**TASK INSTRUCTIONS**: Write out the listing below without alteration, omitting its pictures.

BEGIN

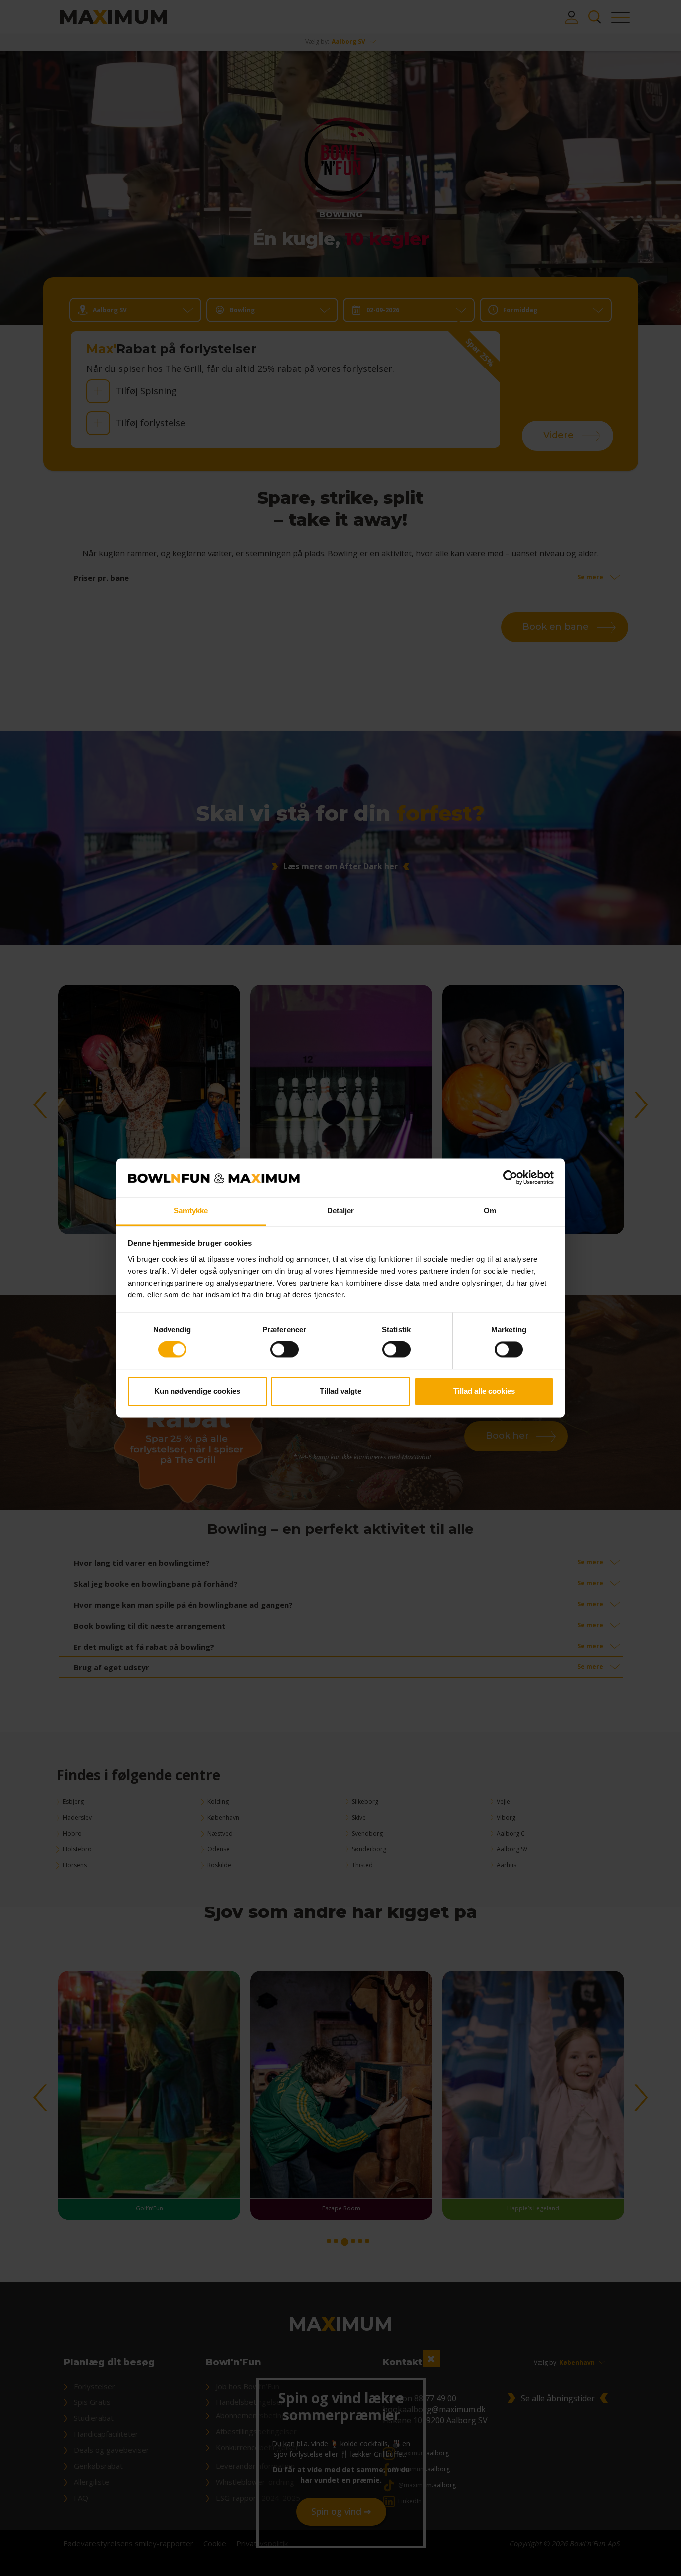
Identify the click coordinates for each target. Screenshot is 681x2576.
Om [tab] (490, 1210)
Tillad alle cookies (484, 1391)
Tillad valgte (340, 1391)
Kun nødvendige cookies (197, 1391)
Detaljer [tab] (340, 1210)
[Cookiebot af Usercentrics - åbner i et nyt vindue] (510, 1177)
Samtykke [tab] (191, 1210)
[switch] (284, 1350)
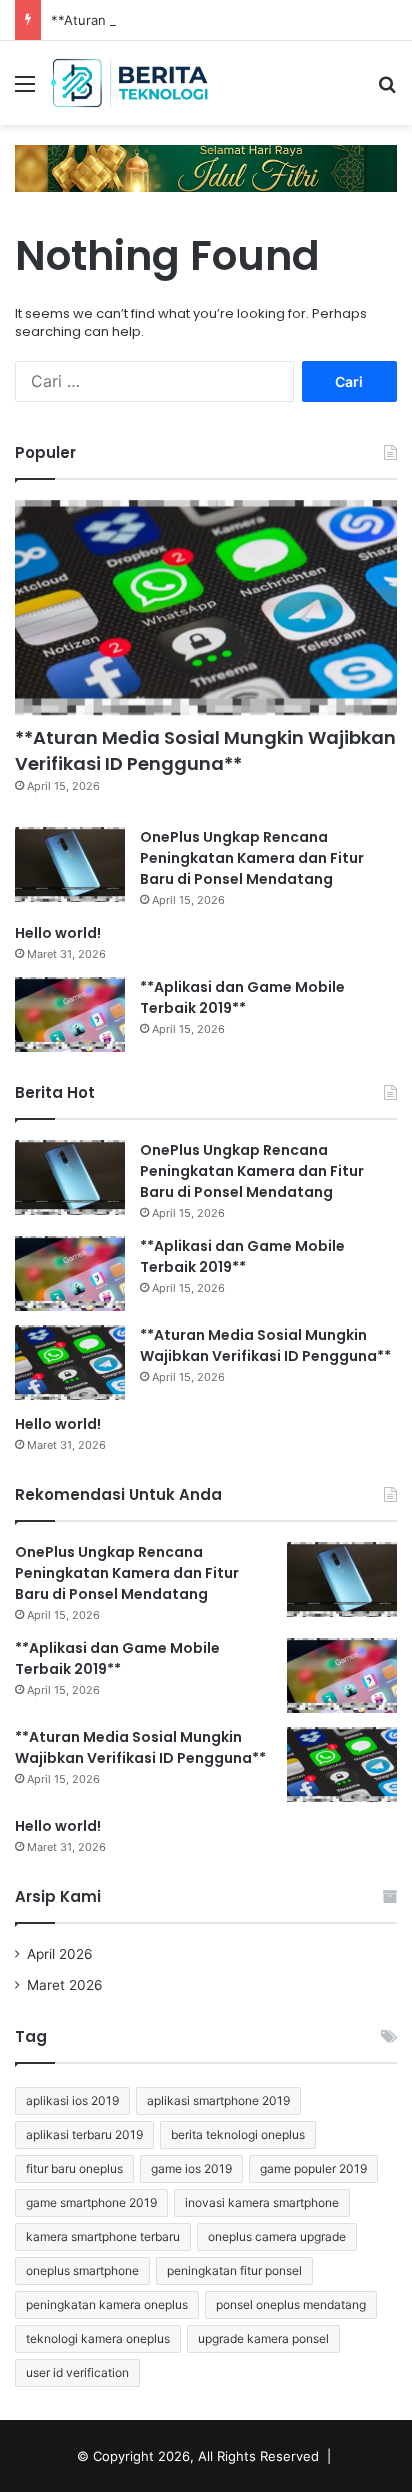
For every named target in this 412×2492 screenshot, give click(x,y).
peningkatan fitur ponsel (234, 2270)
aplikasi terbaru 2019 (84, 2134)
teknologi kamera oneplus (98, 2338)
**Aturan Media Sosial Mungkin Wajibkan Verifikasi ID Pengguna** (205, 750)
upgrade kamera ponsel (263, 2338)
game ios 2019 (191, 2168)
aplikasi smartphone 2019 (218, 2100)
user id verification (77, 2372)
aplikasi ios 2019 (72, 2100)
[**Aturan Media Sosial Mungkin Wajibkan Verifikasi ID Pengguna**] (206, 607)
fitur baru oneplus (74, 2168)
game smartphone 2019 (91, 2202)
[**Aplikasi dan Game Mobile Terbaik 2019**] (70, 1014)
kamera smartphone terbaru (103, 2236)
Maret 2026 (65, 1985)
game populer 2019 (313, 2168)
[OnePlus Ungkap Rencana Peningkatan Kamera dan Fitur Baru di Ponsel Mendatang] (70, 864)
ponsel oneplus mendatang (291, 2304)
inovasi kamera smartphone (262, 2202)
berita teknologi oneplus (238, 2134)
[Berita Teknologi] (130, 83)
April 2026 (60, 1954)
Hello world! (58, 933)
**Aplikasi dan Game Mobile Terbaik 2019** (242, 997)
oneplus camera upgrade (277, 2236)
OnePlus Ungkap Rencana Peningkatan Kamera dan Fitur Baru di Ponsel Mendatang (252, 858)
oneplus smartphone (82, 2270)
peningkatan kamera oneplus (107, 2304)
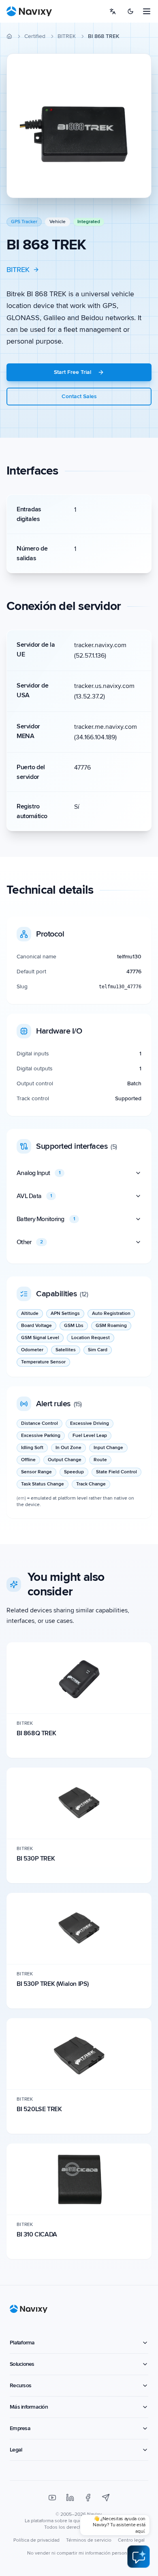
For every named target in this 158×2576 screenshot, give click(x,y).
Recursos (20, 2385)
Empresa (20, 2428)
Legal (16, 2449)
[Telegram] (106, 2498)
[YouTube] (52, 2498)
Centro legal (131, 2540)
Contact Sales (79, 396)
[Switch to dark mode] (130, 11)
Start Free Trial (72, 372)
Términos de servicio (88, 2540)
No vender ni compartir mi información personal (79, 2553)
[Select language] (112, 11)
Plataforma (22, 2342)
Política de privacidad (36, 2540)
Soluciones (22, 2364)
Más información (29, 2406)
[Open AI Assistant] (138, 2556)
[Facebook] (88, 2498)
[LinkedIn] (70, 2498)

END

**RESPONSE TO THE TASK**:
Identify the click coordinates for each target. Screenshot is 681x2576.
Om [tab] (490, 1210)
Tillad alle cookies (484, 1391)
Tillad valgte (340, 1391)
Kun nødvendige cookies (197, 1391)
Detaljer [tab] (340, 1210)
[Cookiebot af Usercentrics - åbner i et nyt vindue] (510, 1177)
Samtykke [tab] (191, 1210)
[switch] (284, 1350)
For every named target in this 412×2492 screenshot, give click(x,y).
peningkatan fitur ponsel (234, 2270)
aplikasi terbaru 2019 (84, 2134)
teknologi kamera oneplus (98, 2338)
**Aturan Media Sosial Mungkin Wajibkan Verifikasi ID Pengguna** (205, 750)
upgrade kamera ponsel (263, 2338)
game ios 2019 (191, 2168)
aplikasi smartphone 2019 (218, 2100)
user id verification (77, 2372)
aplikasi ios 2019 (72, 2100)
[**Aturan Media Sosial Mungkin Wajibkan Verifikasi ID Pengguna**] (206, 607)
fitur baru oneplus (74, 2168)
game smartphone 2019 (91, 2202)
[**Aplikasi dan Game Mobile Terbaik 2019**] (70, 1014)
kamera smartphone terbaru (103, 2236)
Maret 2026 (65, 1985)
game populer 2019 (313, 2168)
[OnePlus Ungkap Rencana Peningkatan Kamera dan Fitur Baru di Ponsel Mendatang] (70, 864)
ponsel oneplus mendatang (291, 2304)
inovasi kamera smartphone (262, 2202)
berita teknologi oneplus (238, 2134)
[Berita Teknologi] (130, 83)
April 2026 (60, 1954)
Hello world! (58, 933)
**Aplikasi dan Game Mobile Terbaik 2019** (242, 997)
oneplus camera upgrade (277, 2236)
OnePlus Ungkap Rencana Peningkatan Kamera dan Fitur Baru di Ponsel Mendatang (252, 858)
oneplus smartphone (82, 2270)
peningkatan kamera oneplus (107, 2304)
For every named target in this 158×2576 screenshot, give click(x,y).
Recursos (20, 2385)
Empresa (20, 2428)
Legal (16, 2449)
[Telegram] (106, 2498)
[YouTube] (52, 2498)
Centro legal (131, 2540)
Contact Sales (79, 396)
[Switch to dark mode] (130, 11)
Start Free Trial (72, 372)
Términos de servicio (88, 2540)
No vender ni compartir mi información personal (79, 2553)
[Select language] (112, 11)
Plataforma (22, 2342)
Política de privacidad (36, 2540)
Soluciones (22, 2364)
Más información (29, 2406)
[Open AI Assistant] (138, 2556)
[Facebook] (88, 2498)
[LinkedIn] (70, 2498)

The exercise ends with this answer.